On 29thMarch 2018, Gordon Rothero and Ian Evans made a spring visit to Torr Mor to record bryophytes. Gordon logged some 51 mosses and 16 liverworts in the woodland, many on the damper north-facing side, which has more favourable habitats for this group. However, boulders in one of the hazel groves on the sunny, south-facing flanks of the wood were covered with splendid thick mats of the pendulous wing-moss Antitrichia curtipendula (photos 1 and 2). Woodcock were flushed twice from the woodland and a tawny owl pellet yielded the remains of at least three field voles.

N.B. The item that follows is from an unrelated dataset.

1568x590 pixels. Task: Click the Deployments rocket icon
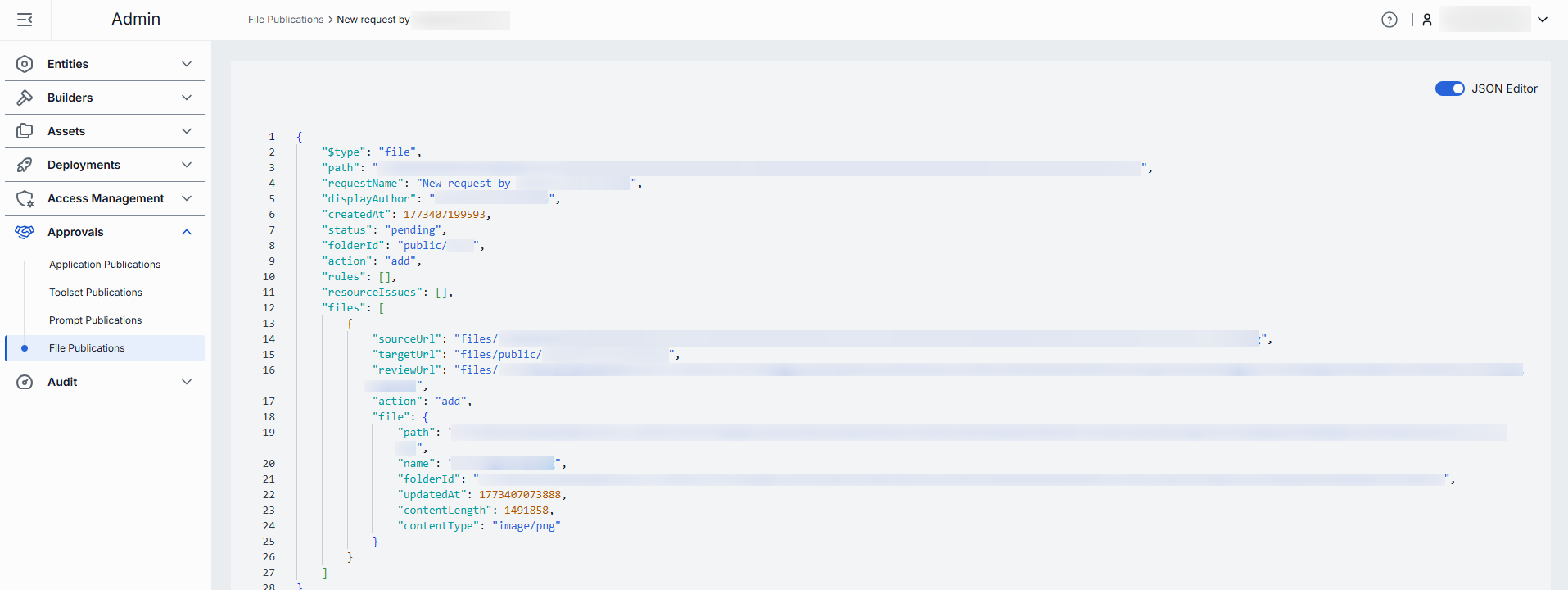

They then made their way north across the boggy Lon na Smeoraich, where Gordon added a fourth record for Assynt of the bog-moss Sphagnum subsecundum. After lunch they continued round the wooded western end of Loch na h-Innse Fraoich to the un-named lochan north of the highest part of the Loop Path, at NC157262 (photo 3). Spawning frogs were calling from the well-vegetated shallows at the southern end of the lochan and several mallard rose from the northern end. The lochan margins and adjacent areas added a further 13 mosses and 8 liverworts to the list for the day, giving a total of 94 species of bryophytes.

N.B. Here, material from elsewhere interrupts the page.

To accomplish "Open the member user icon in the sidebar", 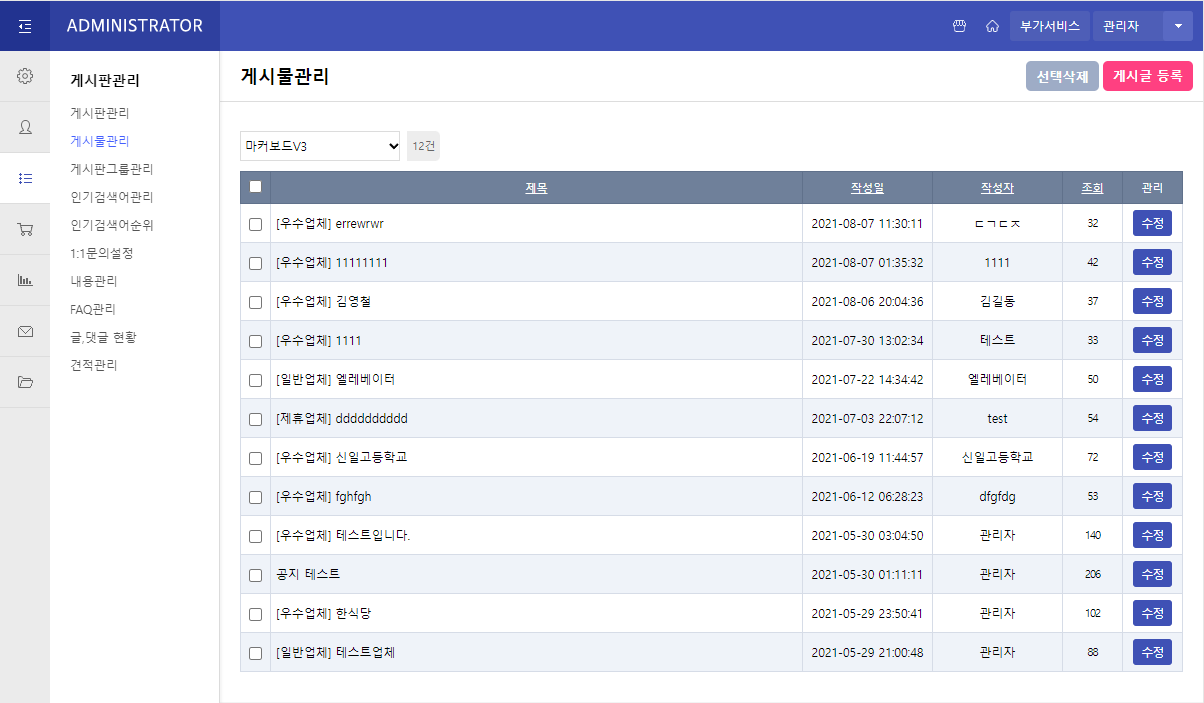I will coord(25,127).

It was, however, an initially unimpressive boggy ditch (photo 4) near the outflow burn of the lochan, at NC159262, that provided the most surprising find of the day. It harboured a dense growth of one of the large green algae known as stoneworts, Chara virgata, a handful of which was brought back for identification. This was later squeezed and filtered to collect any desmids present. The sample seemed a bit thin, but was sent off anyway to David Williamson in Leicestershire, one of few British experts in this group of microscopic green algae.

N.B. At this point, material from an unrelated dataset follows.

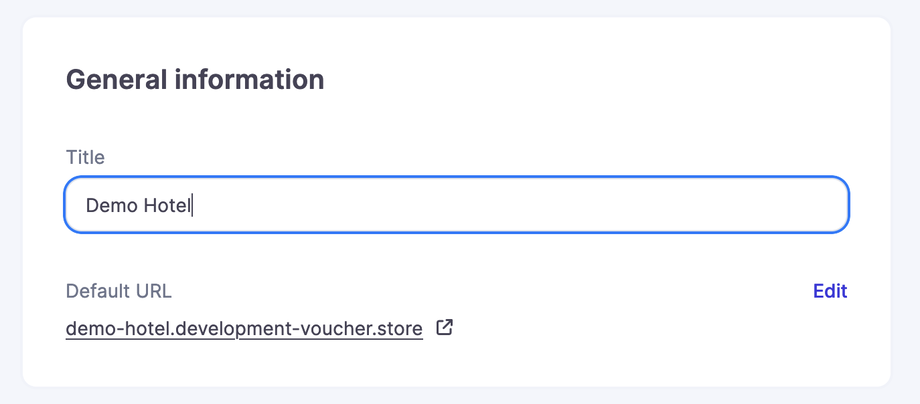Open the default URL in new tab icon

[x=445, y=327]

A fortnight later an excited telephone call from David revealed that the sample had contained the first specimen recorded for the British Isles of the desmid Cosmarium tuddalense, originally described from Norway. A further sample will be collected in due course and the vegetation of the ditch surveyed in detail so that the find can be published. Stoneworts prefer waterbodies with a high pH, i.e. on the alkaline side of neutrality, but Chara virgata can tolerate waters down to pH6 and is not uncommon in peaty pools on the Lewisian gneiss, which can also be very rich in desmids.